--- Dataset extract ---
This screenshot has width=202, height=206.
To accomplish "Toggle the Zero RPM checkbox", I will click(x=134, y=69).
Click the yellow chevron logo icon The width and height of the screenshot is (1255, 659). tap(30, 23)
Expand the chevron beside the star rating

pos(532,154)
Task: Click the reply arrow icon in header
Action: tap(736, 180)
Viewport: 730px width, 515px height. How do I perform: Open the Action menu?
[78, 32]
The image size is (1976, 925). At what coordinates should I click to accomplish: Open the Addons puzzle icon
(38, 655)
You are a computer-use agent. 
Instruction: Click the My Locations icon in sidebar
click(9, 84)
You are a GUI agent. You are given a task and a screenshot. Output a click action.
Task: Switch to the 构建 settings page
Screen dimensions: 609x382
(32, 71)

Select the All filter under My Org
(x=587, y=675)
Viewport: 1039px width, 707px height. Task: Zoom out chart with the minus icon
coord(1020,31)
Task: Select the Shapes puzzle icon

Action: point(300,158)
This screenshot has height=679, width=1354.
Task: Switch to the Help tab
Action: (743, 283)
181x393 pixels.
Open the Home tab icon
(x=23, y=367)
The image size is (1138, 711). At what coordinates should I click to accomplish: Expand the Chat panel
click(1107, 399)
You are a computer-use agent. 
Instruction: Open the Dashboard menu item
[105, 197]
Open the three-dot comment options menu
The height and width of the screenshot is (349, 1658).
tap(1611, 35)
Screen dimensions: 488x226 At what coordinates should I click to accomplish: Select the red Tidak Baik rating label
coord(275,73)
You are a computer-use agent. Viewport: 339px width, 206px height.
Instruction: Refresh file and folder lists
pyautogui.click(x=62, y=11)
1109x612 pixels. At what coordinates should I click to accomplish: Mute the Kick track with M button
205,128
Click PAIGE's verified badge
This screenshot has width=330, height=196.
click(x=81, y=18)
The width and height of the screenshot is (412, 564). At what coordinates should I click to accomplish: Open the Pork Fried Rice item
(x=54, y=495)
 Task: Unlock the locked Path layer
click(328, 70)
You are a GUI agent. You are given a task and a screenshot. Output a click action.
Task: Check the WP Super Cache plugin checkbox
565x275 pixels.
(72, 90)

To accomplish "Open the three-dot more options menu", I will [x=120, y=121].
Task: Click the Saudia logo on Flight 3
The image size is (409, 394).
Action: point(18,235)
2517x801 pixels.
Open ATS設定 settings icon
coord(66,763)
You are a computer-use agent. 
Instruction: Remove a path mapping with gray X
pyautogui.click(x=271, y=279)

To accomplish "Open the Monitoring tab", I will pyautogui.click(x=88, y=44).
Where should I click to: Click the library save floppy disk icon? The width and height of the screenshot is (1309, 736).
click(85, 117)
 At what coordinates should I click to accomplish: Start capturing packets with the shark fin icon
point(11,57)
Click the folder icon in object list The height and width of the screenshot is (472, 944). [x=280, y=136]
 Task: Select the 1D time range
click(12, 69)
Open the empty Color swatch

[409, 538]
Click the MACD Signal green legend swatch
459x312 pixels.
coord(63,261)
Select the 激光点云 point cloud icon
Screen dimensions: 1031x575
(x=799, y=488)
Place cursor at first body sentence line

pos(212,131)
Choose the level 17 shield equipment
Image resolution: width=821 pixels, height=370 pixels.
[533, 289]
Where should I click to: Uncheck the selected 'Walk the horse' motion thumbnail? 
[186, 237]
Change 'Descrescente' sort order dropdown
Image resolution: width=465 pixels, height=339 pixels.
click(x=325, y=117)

--- Aim of the task ---
Can you output the items above exactly as they appear, from the line containing "Viewport: 1039px width, 707px" through the line containing "click(x=81, y=18)", both of those lines included?

--- Written answer ---
Viewport: 1039px width, 707px height. Task: Zoom out chart with the minus icon
coord(1020,31)
Task: Select the Shapes puzzle icon

Action: point(300,158)
This screenshot has height=679, width=1354.
Task: Switch to the Help tab
Action: (743, 283)
181x393 pixels.
Open the Home tab icon
(x=23, y=367)
The image size is (1138, 711). At what coordinates should I click to accomplish: Expand the Chat panel
click(1107, 399)
You are a computer-use agent. 
Instruction: Open the Dashboard menu item
[105, 197]
Open the three-dot comment options menu
The height and width of the screenshot is (349, 1658).
tap(1611, 35)
Screen dimensions: 488x226 At what coordinates should I click to accomplish: Select the red Tidak Baik rating label
coord(275,73)
You are a computer-use agent. Viewport: 339px width, 206px height.
Instruction: Refresh file and folder lists
pyautogui.click(x=62, y=11)
1109x612 pixels. At what coordinates should I click to accomplish: Mute the Kick track with M button
205,128
Click PAIGE's verified badge
This screenshot has width=330, height=196.
click(x=81, y=18)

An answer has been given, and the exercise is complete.